Wenn sich Bürger wehren
Einbrüche, Angriffe, sexuelle Übergriffe – für Notwehr gibt es heutzutage immer mehr schlimme Gründe
Dirk Pelster

Entweder er oder ich, sein Leben gegen meines – in Notwehrsituationen ist es selbst für den redlichsten und friedlichsten Bürger geboten, Gewalt anzuwenden. Ob ihm am Ende trotzdem eine Verurteilung droht, ist allerdings oft eine Frage von Kleinigkeiten und Details.

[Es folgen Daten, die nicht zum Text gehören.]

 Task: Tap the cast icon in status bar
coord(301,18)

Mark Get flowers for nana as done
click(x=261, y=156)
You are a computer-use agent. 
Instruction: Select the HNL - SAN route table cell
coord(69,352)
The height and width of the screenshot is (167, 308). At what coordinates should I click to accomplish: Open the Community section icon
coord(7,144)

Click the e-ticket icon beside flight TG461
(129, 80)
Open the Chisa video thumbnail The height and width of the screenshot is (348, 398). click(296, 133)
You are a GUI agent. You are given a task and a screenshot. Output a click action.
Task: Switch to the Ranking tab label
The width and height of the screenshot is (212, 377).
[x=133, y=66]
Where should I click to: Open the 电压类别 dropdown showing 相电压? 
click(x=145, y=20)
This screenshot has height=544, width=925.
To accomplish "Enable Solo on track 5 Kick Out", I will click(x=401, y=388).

Als in der Nacht zum 1. Dezember im hessischen Weilburg mehrere Männer versuchen, über ein Fenster in die Wohnung eines 23 Jahre alten Mannes einzudringen, ruft dieser zunächst die Polizei. Er begibt sich dann vor das Haus und stellt die Täter. Es kommt zu einer Auseinandersetzung. Der Wohnungsinhaber macht von einem mitgeführten Küchenmesser Gebrauch und sticht auf einen der Einbrecher ein. Wenige Stunden später erliegt der in einem Krankenhaus seinen Verletzungen.

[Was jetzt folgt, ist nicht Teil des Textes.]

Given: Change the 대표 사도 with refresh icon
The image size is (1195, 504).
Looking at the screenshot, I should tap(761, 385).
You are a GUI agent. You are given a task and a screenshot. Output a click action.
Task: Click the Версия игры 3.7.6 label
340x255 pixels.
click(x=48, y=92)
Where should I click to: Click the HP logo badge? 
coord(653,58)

Über die Hintergründe ist bislang nicht viel bekannt. Da die Täter zunächst in auffälliger Weise vor der im Souterrain liegenden Wohnung randaliert haben sollen, kann es sein, dass es sich nicht um einen versuchten Diebstahl handelte, sondern dass die jungen Männer einander kannten. Möglicherweise war es ein persönlich motivierter Streit. Dennoch wurde kein Antrag auf Haftbefehl gegen den Mieter gestellt. Er soll aus Notwehr gehandelt haben.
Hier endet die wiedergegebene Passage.